• [WORK REQUEST] When "target" occurs in a line of the material, copy that line.

== Segment start ==

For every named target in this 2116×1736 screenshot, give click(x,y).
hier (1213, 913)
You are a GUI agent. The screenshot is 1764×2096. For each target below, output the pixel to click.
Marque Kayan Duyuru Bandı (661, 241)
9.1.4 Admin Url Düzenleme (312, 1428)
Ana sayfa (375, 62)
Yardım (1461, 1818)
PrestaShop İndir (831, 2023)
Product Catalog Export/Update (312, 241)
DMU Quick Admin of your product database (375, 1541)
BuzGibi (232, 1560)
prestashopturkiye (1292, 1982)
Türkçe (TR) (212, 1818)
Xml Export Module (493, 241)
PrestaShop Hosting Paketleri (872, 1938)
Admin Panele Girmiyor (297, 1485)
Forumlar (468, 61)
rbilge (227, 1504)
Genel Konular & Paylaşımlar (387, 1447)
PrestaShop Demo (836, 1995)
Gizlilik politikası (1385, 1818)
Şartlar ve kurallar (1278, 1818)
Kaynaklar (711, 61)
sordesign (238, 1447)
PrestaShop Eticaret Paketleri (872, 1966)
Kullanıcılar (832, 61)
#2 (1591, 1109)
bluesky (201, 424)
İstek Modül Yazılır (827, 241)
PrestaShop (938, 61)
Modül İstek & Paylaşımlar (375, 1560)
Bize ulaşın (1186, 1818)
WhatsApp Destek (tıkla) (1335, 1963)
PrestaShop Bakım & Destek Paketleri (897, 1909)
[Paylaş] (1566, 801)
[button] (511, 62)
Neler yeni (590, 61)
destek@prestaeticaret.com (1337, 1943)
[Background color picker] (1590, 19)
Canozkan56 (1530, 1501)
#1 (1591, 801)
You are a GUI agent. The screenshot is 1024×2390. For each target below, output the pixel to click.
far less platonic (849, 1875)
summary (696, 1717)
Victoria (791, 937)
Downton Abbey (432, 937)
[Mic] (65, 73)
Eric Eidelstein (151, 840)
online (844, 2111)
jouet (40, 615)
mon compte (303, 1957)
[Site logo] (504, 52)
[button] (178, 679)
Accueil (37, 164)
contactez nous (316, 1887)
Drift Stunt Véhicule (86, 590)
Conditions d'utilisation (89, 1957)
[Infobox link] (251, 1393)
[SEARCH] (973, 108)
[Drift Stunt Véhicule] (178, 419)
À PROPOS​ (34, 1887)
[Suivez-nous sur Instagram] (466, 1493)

== Segment end ==

• [RESPONSE BELOW]
For every named target in this 2116×1736 screenshot, give click(x,y).
You are a GUI agent. The screenshot is 1764×2096. For each target below, output the pixel to click.
You are a GUI agent. The screenshot is 1024×2390. For each target below, output the pixel to click.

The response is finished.